Sulla mediterraneità, infatti, la giovane Repubblica italiana, nata nel 1948, costruì ben presto l’idea una propria specificità. In un mondo che andava strutturandosi secondo una direttrice Est/Ovest, alle classi dirigenti italiane sembrò infatti possibile valorizzare invece l’asse Sud/Nord, proponendo l’Italia come ponte, in quanto paese del meridione d’Europa (peraltro unico a godere di una qualche stabilità politica e non essere sotto un regime dittatoriale). Inoltre, in maniera quasi paradossale, mentre gli altri paesi europei e in particolare la Gran Bretagna e la Francia stavano iniziando con non poche difficoltà a fare i conti con la decolonizzazione, l’Italia poteva enfatizzare la propria posizione di paese non più compromesso con vincoli coloniali.

Sono diversi i terreni su cui può essere verificata la centralità del Mediterraneo per la ridefinizione internazionale dell’Italia tra gli anni ’50 e i primi ’60. Tra questi ci sono ad esempio i “Colloqui Mediterranei”, organizzati dal 1958 da Giorgio La Pira (democristiano, membro dell’Assemblea Costituente, sindaco di Firenze dal 1951 al 1965). Se ufficialmente l’obiettivo dei colloqui era ricercare le comuni radici culturali tra i popoli del Mediterraneo, gli incontri svolgevano la funzione di una diplomazia informale. Il Mediterraneo era visto da La Pira come lo spazio della ricomposizione dei conflitti; l’Italia nel Mediterraneo come una mediatrice tra i due blocchi; e come interlocutrice dei paesi non allineati[4].

La centralità del Mediterraneo emerge anche sul terreno della cooperazione tecnica: pur in assenza sino agli anni ‘70 di una vera politica di cooperazione, nel 1961 fu approvata la legge Martinelli, che riguardava tra le altre cose l’assistenza finanziaria e i crediti per opere eseguite all’estero da aziende italiane. La legge, che costituiva il primo parziale strumento per una politica di aiuti, individuava come aree di azione prioritaria quelle in cui il Paese aveva interessi economici: il Mediterraneo-Medio Oriente e l’Africa. Il bacino, dunque, si confermava come un asse strategico sia per la politica estera, che per quella economica e di cooperazione. Nella formazione tecnica la volontà di affermazione italiana fu di nuovo supportata da un discorso sulla specialità del Paese: ne è esempio l’IRI (istituto di ricostruzione nazionale, che controllava un numero di aziende pubbliche in vari settori), che nell’avviare un programma di formazione di tecnici marcava la differenza con l’agire di altri paesi in materia di aiuti:

Abbiamo posto in guardia contro la deformazione di questo concetto che fa consistere la cooperazione tecnica in una semplice sostituzione di uomini e non in un trasferimento di capacità […] Ciò crea un obiettivo perpetuarsi dello stato di inferiorità del paese assistito, una dilazione del momento di inizio del processo di rinascita. Quindi, secondo il linguaggio che alcuni preferiscono, un obiettivo pericolo di riproduzione di nuove forme di colonialismo[5].

ISTRUZIONI DELL'ESERCIZIO -
**A)** Ricopi il brano sul Mediterraneo cominciando da "Sono diversi i" e terminando con "paesi non allineati[4].".
**B)** Secondo il brano sul Mediterraneo, quali aree individuava come prioritarie la legge Martinelli?
Il materiale non ha alcun ruolo in questa parte.

MATERIALE FORNITO -
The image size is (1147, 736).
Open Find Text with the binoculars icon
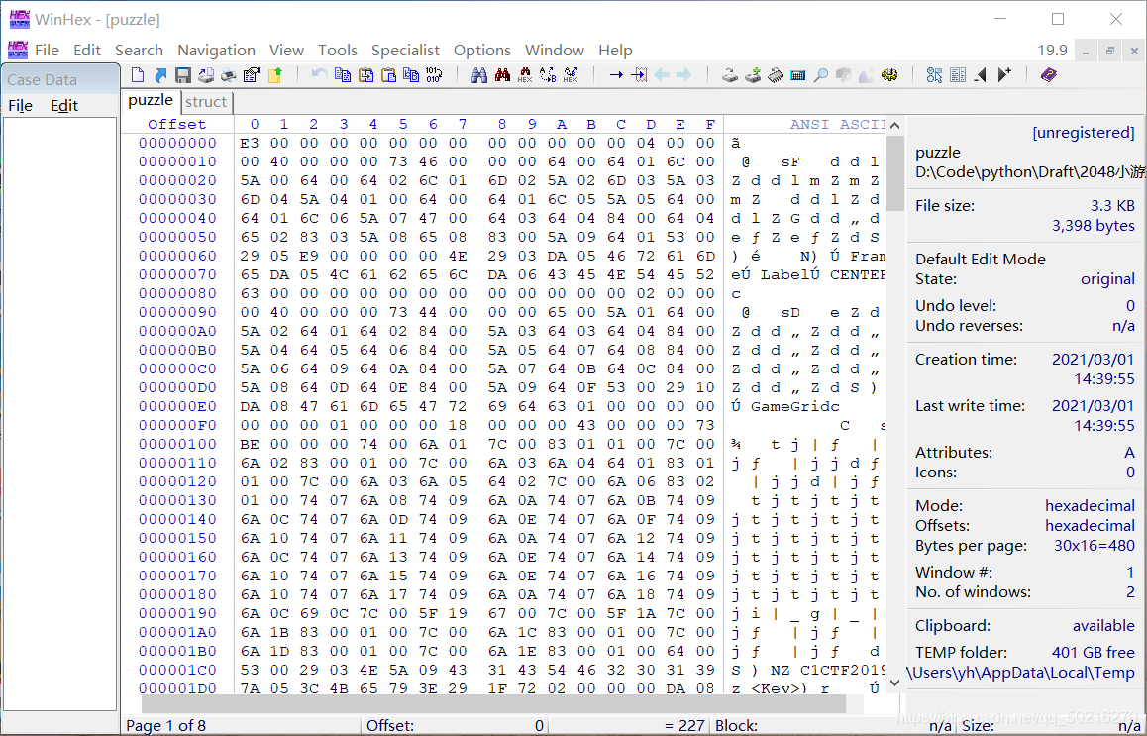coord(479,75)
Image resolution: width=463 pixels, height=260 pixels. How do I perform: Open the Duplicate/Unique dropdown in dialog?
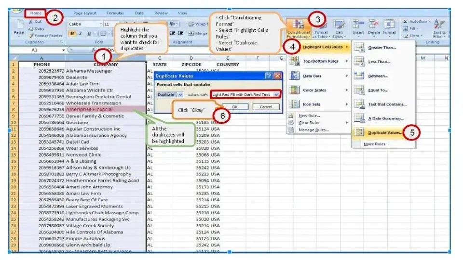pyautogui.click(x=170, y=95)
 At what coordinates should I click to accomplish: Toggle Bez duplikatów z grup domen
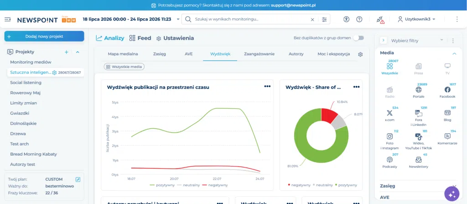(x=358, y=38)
==
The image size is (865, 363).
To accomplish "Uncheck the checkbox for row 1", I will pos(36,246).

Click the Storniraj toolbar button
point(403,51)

ELENCO DELLE RISPOSTE -
**A)**
Sono diversi i terreni su cui può essere verificata la centralità del Mediterraneo per la ridefinizione internazionale dell’Italia tra gli anni ’50 e i primi ’60. Tra questi ci sono ad esempio i “Colloqui Mediterranei”, organizzati dal 1958 da Giorgio La Pira (democristiano, membro dell’Assemblea Costituente, sindaco di Firenze dal 1951 al 1965). Se ufficialmente l’obiettivo dei colloqui era ricercare le comuni radici culturali tra i popoli del Mediterraneo, gli incontri svolgevano la funzione di una diplomazia informale. Il Mediterraneo era visto da La Pira come lo spazio della ricomposizione dei conflitti; l’Italia nel Mediterraneo come una mediatrice tra i due blocchi; e come interlocutrice dei paesi non allineati[4].

**B)** Il Mediterraneo-Medio Oriente e l'Africa.